Aber was tun, wenn der Wunsch nach Genuss auf ein neues Gesundheitsbewusstsein trifft? Die Nachfrage nach alkoholfreien Alternativen wächst rasant – besonders in Deutschland und Österreich. Doch wie Rudolf Knoll treffend schreibt, mangelt es an Qualität. Der Grund:

„Häufig werden einfache Weine entalkoholisiert – Das Ergebnis kostet dann in vielen Fällen nur einige Euro. Frust im Glas ist vorprogrammiert.“

Dabei gibt es Hoffnung. Immer mehr ambitionierte Winzer und innovative Kellermeister stellen sich der Herausforderung, alkoholfreie Weine zu kreieren, die mehr sind als nur entschärfte Restprodukte. Mit Hilfe modernster Verfahren – von Vakuumverdampfung über Umkehrosmose bis hin zu Spinning Cone Columns – wird versucht, das Aroma zu bewahren und den Charakter zu erhalten. Die ersten Ergebnisse sind vielversprechend. Ein alkoholfreier Riesling kann heute tatsächlich nach Riesling schmecken – wenn man es ernst meint.

Ein kritischer Punkt dabei: der Polyphenolgehalt. Diese sekundären Pflanzenstoffe sind das Gold des Weins – verantwortlich für Antioxidantienwirkung, Farbintensität und nicht zuletzt für sensorische Komplexität. Und ja, sie gelten als die gesundheitlich wertvollen Elemente des Rotweins, wenn er – wie es die berühmte französische Studie einst nahelegte – in Maßen genossen wird.

Aber: Ein Wein ohne Alkohol ist nicht automatisch gesund. Entscheidend ist, ob die wertvollen Inhaltsstoffe – allen voran die Polyphenole – auch nach der Entalkoholisierung erhalten bleiben. Genau hier trennt sich die Spreu vom Traubenkern.
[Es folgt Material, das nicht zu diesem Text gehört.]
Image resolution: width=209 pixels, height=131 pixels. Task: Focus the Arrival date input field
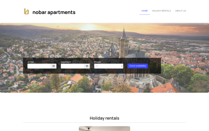tap(39, 66)
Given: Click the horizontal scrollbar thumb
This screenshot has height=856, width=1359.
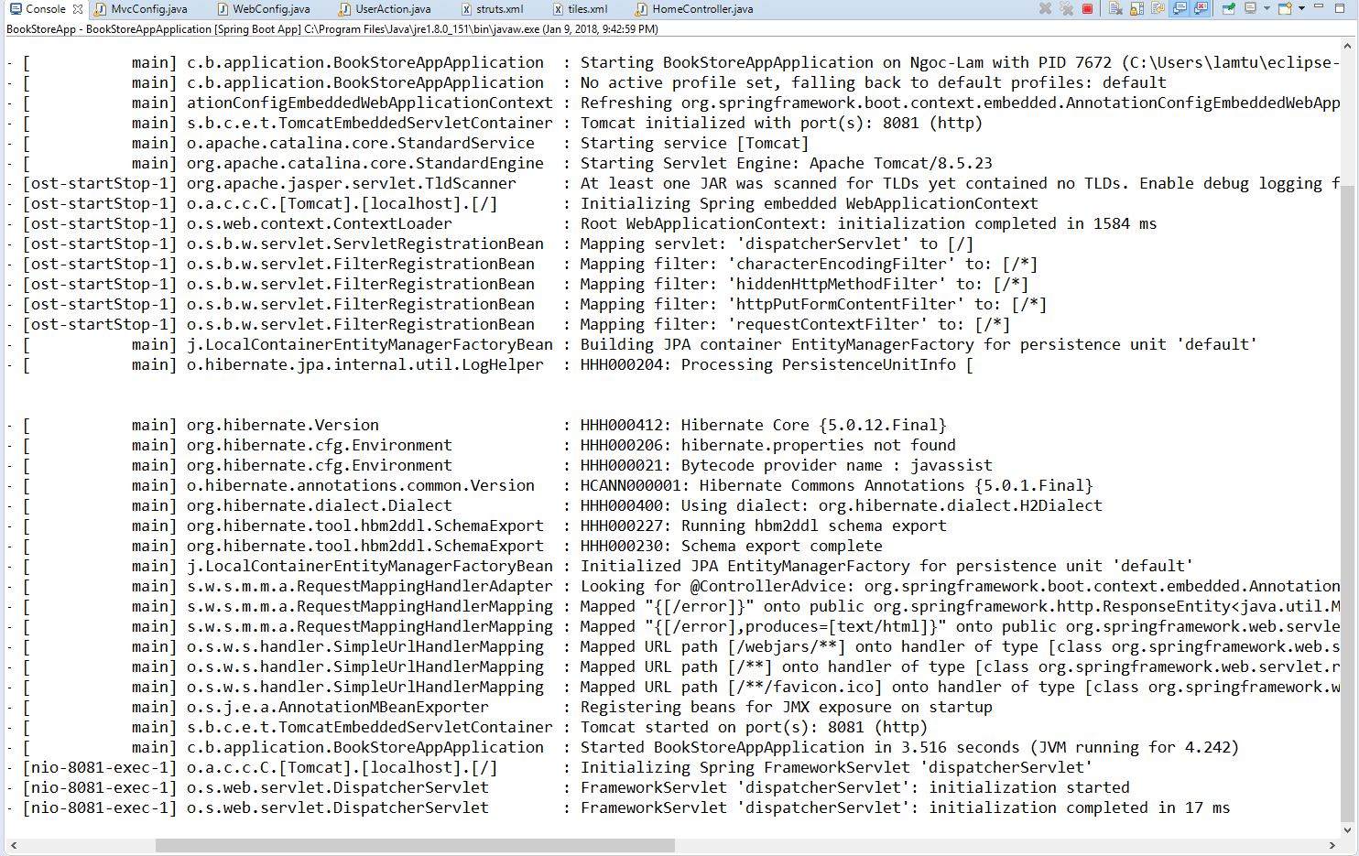Looking at the screenshot, I should click(414, 845).
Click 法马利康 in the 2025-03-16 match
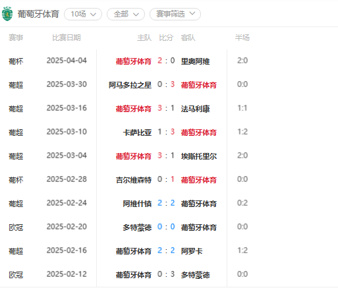The height and width of the screenshot is (296, 338). (x=195, y=109)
Beiprodukt einer Haltung, kein Gesundheitsbringer

Dr. Braunöck bringt es auf den Punkt:

„Wenn Sie die mediterrane Lebensweise nicht leben, bringt auch der Rotwein nichts.“

Will sagen: Es geht nicht um einen isolierten Stoff oder ein Glas Wein als Wunderwaffe. Die Kombination macht’s – buntes Gemüse, gutes Olivenöl, Zeit zum Essen, Bewegung und soziale Verbundenheit. Der moderate Wein – ob mit oder ohne Alkohol – ist dabei Beiprodukt einer Haltung, nicht der alleinige Gesundheitsbringer.
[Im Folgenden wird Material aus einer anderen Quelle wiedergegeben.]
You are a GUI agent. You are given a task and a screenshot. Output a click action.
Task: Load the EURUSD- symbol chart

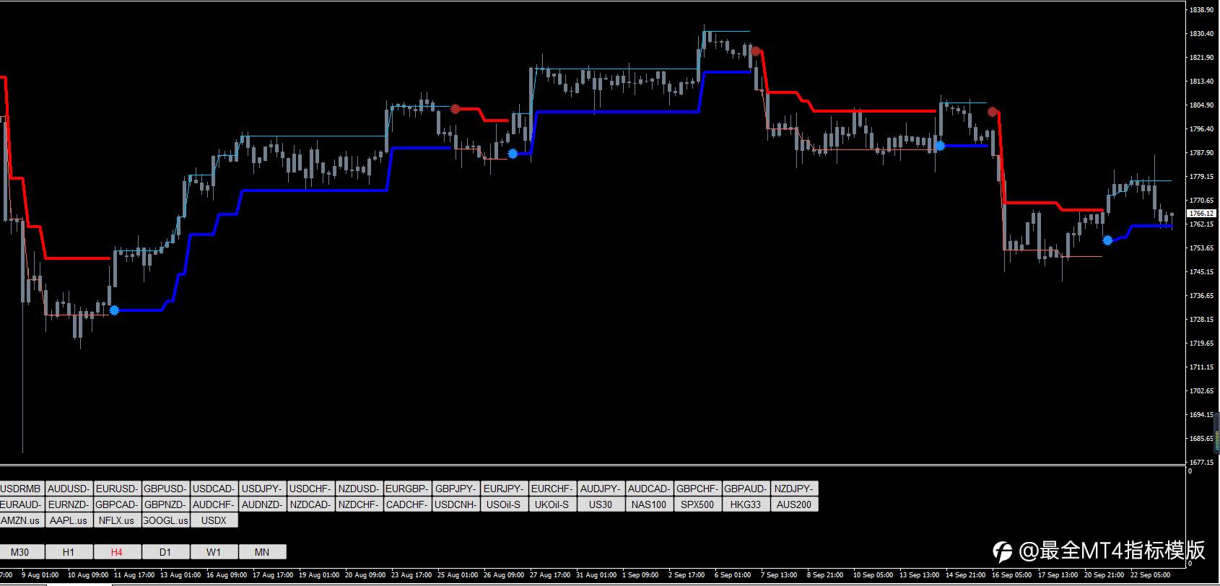coord(117,489)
Und mal ehrlich: Ein gutes Glas alkoholfreier Wein zum Mittagessen mit Freunden, begleitet von Linsen mit Fenchel und einem sonnigen Gemüt – ist das nicht genau das, was wir unter moderner Lebenskunst verstehen?

Die Zukunft ist vergoren – aber nicht betrunken

Wir stehen am Anfang einer Entwicklung. Alkoholfreie Spitzenweine sind möglich – aber noch selten. Polyphenole sind wertvoll – aber keine Absolution für Couchpotatoes. Und wer glaubt, er könne seine Lebensbilanz mit einem Glas entalkoholisiertem Dornfelder aufpolieren, sollte vielleicht besser spazieren gehen oder mit Freunden ein gutes, mediterran inspiriertes Essen genießen – mit einem alkoholfreien Wein, der nicht enttäuscht, sondern überrascht. Dann stimmt auch der Lifestyle.

Und der Rest? Ist Geschmackssache.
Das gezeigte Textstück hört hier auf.